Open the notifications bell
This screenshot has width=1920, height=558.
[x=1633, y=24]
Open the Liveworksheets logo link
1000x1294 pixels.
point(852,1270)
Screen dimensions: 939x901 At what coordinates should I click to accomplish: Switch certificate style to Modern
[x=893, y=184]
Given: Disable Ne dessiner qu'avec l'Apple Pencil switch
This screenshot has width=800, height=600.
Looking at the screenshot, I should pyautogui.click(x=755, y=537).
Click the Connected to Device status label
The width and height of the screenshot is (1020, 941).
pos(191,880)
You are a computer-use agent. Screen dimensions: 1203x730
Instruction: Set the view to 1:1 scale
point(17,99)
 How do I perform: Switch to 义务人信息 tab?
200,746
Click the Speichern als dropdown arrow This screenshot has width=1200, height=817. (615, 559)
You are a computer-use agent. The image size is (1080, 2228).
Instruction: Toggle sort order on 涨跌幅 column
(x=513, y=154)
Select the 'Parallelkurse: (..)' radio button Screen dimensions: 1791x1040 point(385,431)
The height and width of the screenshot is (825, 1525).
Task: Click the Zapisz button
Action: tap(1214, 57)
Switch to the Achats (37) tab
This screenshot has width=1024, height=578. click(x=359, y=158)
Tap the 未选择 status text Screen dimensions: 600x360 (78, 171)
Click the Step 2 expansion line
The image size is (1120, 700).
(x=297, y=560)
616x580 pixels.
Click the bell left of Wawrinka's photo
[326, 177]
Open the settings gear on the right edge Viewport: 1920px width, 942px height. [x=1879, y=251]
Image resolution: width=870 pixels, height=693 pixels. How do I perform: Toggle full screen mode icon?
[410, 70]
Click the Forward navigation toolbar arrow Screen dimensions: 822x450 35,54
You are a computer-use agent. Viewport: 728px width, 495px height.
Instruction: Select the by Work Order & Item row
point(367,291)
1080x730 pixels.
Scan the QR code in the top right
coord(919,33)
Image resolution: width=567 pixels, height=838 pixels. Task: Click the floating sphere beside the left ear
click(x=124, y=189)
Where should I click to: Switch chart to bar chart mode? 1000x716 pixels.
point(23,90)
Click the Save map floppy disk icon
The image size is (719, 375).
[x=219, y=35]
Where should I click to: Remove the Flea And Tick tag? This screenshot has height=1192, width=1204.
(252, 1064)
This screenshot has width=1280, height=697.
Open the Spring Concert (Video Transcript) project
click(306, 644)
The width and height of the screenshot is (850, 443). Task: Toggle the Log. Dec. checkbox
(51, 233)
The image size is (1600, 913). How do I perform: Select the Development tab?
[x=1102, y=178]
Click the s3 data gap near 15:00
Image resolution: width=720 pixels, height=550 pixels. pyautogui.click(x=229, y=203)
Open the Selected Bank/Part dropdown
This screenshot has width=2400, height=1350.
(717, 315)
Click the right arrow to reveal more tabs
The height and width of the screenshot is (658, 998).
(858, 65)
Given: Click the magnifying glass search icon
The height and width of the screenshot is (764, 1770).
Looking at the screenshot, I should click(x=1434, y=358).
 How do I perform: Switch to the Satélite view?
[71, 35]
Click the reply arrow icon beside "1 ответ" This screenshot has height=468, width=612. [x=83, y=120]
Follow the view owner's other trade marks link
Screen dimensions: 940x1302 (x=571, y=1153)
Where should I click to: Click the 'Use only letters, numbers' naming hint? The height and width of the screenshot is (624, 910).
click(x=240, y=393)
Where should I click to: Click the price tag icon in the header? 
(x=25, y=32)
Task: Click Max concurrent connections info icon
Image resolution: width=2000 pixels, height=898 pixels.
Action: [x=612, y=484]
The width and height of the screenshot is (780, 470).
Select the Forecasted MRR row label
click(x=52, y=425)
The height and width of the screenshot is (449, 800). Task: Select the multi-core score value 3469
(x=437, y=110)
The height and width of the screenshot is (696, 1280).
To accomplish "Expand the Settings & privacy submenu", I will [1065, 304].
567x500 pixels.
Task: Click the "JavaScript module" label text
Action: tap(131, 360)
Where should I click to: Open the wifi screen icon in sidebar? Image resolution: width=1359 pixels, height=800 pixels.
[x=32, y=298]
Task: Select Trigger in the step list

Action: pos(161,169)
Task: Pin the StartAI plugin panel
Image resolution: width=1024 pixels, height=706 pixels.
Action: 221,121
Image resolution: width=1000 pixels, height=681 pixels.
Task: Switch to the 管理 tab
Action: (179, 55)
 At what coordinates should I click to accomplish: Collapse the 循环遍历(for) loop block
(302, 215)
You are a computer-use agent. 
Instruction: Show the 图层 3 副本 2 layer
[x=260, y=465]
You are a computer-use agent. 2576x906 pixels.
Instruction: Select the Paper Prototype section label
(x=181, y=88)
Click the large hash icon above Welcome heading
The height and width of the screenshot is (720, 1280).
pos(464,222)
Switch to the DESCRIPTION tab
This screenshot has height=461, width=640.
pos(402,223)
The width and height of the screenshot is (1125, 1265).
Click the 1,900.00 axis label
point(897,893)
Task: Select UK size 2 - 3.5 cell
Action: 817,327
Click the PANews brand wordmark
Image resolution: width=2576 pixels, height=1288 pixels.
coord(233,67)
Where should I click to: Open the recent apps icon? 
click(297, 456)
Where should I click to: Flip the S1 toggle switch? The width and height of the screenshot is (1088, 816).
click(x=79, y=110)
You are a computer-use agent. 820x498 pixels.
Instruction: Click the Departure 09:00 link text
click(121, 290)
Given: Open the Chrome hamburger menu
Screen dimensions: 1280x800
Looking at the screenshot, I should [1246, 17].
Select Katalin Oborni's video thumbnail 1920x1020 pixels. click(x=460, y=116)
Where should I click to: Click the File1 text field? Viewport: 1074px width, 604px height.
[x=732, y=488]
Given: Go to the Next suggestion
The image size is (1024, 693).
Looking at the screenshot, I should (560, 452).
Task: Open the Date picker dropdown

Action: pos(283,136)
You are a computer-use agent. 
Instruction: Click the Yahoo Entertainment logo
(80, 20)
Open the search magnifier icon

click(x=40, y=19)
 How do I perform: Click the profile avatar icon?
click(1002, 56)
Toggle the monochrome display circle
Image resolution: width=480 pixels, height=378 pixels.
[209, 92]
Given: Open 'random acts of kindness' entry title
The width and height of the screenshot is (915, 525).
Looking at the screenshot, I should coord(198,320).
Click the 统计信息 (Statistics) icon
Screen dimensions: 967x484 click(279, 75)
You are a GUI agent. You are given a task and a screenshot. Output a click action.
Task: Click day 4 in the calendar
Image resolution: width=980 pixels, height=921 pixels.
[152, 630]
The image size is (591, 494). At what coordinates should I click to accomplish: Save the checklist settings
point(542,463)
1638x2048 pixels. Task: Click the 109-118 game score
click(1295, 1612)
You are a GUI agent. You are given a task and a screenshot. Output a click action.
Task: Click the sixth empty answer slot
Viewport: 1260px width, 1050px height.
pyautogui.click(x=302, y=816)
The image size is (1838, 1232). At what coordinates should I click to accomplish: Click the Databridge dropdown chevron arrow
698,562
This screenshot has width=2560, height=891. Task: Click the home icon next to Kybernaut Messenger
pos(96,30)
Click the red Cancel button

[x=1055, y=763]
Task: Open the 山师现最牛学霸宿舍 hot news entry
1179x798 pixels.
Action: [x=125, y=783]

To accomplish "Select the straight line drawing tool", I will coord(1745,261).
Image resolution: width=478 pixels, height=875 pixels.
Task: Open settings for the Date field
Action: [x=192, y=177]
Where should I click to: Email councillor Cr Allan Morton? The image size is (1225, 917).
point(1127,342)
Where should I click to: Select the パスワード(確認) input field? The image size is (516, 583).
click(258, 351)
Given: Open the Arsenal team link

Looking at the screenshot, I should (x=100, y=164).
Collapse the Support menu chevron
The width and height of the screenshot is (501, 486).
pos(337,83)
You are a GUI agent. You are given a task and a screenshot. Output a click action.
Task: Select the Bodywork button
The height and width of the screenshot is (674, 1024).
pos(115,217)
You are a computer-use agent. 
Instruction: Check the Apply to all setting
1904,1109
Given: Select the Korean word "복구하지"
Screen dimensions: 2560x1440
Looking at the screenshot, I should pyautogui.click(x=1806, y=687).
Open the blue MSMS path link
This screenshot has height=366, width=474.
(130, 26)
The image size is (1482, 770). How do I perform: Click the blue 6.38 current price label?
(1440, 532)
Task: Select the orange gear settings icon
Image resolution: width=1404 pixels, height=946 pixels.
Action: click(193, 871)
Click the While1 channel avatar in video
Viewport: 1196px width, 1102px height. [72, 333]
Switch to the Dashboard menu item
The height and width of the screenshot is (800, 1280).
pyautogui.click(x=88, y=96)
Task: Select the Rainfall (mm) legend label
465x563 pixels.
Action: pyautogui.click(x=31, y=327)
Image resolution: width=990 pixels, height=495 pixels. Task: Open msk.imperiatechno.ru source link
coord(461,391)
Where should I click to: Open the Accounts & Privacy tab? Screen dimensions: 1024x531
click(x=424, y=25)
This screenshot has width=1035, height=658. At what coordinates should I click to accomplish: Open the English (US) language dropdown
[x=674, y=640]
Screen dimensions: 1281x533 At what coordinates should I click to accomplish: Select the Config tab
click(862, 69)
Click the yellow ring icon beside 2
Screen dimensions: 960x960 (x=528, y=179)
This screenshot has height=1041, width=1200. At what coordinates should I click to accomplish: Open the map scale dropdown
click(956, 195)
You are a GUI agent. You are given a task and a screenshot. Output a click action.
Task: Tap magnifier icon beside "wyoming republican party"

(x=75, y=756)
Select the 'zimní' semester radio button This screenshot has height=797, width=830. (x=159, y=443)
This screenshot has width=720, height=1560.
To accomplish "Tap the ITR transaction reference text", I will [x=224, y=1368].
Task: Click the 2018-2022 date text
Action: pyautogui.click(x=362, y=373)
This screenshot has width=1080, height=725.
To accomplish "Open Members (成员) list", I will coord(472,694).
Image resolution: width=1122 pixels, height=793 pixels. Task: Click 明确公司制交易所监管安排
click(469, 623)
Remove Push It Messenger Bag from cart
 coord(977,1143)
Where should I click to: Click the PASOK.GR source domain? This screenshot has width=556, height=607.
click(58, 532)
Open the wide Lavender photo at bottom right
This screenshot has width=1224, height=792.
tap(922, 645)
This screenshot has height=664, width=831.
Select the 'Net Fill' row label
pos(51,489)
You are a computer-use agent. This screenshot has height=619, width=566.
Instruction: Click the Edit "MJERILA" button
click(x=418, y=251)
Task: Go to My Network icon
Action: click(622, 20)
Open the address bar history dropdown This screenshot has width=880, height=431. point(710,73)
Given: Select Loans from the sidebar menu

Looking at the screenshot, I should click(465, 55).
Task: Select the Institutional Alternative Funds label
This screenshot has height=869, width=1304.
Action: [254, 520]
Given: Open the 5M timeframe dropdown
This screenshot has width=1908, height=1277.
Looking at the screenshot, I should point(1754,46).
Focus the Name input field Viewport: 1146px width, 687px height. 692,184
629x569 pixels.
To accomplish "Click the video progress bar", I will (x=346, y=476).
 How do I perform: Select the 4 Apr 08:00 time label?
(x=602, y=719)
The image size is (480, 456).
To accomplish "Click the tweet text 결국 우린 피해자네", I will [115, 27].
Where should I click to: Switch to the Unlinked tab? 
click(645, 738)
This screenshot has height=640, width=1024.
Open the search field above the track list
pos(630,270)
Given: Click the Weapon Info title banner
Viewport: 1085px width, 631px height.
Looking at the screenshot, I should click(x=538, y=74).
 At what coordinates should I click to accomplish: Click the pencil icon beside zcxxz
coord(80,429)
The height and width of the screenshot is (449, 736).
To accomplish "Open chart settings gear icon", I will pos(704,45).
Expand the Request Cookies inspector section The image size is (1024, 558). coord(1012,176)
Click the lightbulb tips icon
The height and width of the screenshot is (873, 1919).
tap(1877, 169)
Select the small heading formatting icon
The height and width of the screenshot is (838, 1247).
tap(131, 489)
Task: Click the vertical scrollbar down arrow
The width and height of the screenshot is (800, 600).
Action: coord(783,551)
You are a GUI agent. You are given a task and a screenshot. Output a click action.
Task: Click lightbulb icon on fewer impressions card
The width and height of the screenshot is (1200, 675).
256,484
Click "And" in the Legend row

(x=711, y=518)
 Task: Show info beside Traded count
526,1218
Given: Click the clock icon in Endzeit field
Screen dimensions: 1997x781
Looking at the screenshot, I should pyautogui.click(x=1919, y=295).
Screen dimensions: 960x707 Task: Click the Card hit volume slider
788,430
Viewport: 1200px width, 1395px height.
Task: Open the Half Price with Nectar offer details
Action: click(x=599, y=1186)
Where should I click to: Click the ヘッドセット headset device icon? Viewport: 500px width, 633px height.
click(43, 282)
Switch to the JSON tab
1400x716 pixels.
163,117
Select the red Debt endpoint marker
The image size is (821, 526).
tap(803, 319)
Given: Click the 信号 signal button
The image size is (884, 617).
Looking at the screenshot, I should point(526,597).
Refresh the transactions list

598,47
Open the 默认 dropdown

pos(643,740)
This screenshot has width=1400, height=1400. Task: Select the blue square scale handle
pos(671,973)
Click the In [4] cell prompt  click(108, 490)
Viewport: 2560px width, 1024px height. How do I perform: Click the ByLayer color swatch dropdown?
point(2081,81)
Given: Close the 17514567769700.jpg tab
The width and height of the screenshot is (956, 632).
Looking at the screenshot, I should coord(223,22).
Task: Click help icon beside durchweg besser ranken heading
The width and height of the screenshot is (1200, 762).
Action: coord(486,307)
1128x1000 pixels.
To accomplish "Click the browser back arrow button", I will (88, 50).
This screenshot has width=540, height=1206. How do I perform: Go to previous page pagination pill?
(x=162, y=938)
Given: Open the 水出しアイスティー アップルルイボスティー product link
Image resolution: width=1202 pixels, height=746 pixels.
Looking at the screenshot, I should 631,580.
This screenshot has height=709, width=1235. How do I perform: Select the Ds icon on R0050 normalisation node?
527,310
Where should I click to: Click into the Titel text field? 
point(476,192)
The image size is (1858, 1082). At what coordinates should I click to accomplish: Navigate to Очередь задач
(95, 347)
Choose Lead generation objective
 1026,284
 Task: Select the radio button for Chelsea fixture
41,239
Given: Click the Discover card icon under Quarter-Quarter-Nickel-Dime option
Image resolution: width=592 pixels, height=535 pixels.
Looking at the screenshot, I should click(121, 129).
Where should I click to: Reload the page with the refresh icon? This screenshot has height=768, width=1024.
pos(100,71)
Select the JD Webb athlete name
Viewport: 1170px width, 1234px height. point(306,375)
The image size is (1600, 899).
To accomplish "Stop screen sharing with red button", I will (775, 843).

Task prompt:
Looking at the material above, please copy exactly every line from its first line through the line containing "Given: Disable Ne", with both ends included and nothing else.

Response to the task:
Open the notifications bell
This screenshot has width=1920, height=558.
[x=1633, y=24]
Open the Liveworksheets logo link
1000x1294 pixels.
point(852,1270)
Screen dimensions: 939x901 At what coordinates should I click to accomplish: Switch certificate style to Modern
[x=893, y=184]
Given: Disable Ne dessiner qu'avec l'Apple Pencil switch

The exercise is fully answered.